Datasets are located in the `data/` directory. Each subfolder contains `train`, `val`, and `test` splits. Update the `--data_dir` argument or the corresponding variable in the shell scripts to point to the desired dataset.

### 4. Requirements

- Python 3.8+
- PyTorch
- numpy
- tqdm

Install dependencies (if not using a cluster-provided environment):

```bash
pip install torch numpy tqdm
```

### 5. Results & Logs

Model checkpoints and logs are saved in the working directory or as specified in the scripts.

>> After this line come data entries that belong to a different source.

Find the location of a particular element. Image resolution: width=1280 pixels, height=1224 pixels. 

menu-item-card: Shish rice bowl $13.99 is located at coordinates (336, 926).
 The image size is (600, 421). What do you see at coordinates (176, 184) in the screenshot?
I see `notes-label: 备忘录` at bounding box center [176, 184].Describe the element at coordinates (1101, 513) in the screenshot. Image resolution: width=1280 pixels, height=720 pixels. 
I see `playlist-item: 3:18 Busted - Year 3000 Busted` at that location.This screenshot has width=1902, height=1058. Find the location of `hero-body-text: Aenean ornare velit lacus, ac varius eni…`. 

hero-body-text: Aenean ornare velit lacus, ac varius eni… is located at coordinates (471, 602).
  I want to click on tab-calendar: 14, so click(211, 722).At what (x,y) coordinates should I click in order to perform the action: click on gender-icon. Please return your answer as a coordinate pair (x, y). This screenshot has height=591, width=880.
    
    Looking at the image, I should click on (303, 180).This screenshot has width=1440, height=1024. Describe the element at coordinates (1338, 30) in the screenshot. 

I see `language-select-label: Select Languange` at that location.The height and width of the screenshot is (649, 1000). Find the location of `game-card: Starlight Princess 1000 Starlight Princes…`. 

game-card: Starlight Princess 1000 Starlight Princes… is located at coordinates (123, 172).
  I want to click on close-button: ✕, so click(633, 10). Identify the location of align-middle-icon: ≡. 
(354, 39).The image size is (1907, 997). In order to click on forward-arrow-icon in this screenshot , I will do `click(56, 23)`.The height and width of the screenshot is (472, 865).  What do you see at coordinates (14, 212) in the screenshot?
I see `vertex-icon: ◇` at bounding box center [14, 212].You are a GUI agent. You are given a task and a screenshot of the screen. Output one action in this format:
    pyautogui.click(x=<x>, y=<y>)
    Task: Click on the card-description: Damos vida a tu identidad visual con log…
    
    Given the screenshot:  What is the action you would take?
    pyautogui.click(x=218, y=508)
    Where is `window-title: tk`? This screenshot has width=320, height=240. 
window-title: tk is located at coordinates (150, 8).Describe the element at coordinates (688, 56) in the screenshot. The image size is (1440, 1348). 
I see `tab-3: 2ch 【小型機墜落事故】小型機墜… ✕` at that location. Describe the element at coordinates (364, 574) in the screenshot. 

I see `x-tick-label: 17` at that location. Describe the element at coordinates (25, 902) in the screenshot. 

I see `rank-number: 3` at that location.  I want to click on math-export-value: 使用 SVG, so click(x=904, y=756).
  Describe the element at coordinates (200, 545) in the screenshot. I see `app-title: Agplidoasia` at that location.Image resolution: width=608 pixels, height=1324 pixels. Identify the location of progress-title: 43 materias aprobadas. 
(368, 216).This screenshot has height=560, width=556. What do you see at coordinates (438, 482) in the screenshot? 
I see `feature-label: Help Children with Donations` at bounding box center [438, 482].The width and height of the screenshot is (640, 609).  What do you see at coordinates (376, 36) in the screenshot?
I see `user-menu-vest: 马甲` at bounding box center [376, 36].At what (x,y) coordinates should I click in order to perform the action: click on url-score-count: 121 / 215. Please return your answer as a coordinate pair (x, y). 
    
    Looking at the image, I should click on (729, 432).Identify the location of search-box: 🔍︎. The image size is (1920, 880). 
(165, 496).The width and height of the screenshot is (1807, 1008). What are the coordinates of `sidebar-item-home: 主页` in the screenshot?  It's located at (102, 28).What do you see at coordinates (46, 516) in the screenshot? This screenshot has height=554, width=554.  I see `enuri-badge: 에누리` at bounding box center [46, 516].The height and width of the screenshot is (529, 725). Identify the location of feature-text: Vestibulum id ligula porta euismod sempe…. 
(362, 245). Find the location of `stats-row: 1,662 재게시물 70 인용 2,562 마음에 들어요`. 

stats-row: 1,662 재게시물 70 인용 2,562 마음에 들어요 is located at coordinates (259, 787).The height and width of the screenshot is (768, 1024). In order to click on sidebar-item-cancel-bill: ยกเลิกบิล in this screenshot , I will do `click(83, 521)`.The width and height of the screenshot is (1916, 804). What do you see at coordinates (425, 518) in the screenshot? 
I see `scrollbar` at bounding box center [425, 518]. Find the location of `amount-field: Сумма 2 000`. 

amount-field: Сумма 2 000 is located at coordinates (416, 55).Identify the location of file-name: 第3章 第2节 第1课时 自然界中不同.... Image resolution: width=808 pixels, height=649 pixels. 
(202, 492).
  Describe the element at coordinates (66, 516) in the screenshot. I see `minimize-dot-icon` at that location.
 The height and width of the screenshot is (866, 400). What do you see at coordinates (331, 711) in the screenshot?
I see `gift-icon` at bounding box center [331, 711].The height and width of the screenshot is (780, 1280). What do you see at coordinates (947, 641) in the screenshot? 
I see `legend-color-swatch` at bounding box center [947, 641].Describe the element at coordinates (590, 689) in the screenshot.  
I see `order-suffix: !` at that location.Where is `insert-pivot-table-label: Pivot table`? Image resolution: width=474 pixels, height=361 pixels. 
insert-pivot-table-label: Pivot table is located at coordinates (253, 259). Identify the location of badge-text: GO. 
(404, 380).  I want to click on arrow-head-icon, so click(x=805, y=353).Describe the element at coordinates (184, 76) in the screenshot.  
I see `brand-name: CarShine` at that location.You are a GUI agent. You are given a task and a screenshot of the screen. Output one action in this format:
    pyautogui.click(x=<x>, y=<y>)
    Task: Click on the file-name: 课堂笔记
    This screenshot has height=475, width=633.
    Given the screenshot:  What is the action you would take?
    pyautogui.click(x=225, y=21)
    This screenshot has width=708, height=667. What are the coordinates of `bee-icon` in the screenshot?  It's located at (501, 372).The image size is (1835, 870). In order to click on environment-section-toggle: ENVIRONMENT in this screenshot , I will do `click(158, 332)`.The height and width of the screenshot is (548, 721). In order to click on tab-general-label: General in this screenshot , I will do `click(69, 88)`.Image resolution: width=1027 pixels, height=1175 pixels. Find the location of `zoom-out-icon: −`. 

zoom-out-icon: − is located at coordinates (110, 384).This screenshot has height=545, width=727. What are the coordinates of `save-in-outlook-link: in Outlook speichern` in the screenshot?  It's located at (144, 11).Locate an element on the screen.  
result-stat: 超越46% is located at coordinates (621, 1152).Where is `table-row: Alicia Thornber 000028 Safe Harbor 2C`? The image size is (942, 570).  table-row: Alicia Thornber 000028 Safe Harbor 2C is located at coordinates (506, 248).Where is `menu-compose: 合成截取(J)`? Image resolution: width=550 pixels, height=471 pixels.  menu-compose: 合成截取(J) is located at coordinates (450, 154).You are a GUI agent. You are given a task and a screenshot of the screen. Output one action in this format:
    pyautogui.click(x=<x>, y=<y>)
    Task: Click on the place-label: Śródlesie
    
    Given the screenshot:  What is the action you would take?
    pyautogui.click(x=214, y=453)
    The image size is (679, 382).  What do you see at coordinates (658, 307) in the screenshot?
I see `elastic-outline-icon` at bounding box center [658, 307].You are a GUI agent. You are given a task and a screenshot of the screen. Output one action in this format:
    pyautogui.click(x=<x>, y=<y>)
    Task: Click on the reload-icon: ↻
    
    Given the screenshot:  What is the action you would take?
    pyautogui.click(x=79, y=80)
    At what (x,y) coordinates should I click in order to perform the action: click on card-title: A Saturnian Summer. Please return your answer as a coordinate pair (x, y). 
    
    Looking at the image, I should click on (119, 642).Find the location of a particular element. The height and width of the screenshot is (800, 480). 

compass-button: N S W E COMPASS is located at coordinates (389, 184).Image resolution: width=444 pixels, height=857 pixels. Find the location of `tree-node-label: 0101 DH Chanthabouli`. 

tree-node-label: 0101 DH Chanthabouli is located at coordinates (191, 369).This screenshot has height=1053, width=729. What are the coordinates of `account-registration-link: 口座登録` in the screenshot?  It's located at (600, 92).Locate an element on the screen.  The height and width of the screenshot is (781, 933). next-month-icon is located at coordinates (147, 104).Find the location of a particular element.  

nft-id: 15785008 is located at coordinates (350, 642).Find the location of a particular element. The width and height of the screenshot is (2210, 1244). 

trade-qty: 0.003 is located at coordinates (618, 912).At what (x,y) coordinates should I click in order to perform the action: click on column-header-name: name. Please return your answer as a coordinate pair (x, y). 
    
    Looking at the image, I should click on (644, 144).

### 6. Constructing a Dataset

To generate a dataset, use the `gen.py` script. Example command:

```bash
python3 gen.py --out_dir data/mm_stepwise_m29_qk0 --m 29 --qk 0 --T_train 50 --T_gap 100 --seed 0
```

- `--out_dir`: Output directory for the generated dataset
- `--m`: Modulus (preferably a prime, e.g., 29)
- `--qk`: Query index (e.g., 0)
- `--T_train`: Maximum sequence length for training
- `--T_gap`: Gap for test sequence lengths
- `--seed`: Random seed for reproducibility

Adjust these arguments as needed for your experiments. The generated data will appear in the specified directory, ready for use with the training scripts.

---

For more details, see comments at the top of each script or script header docstrings.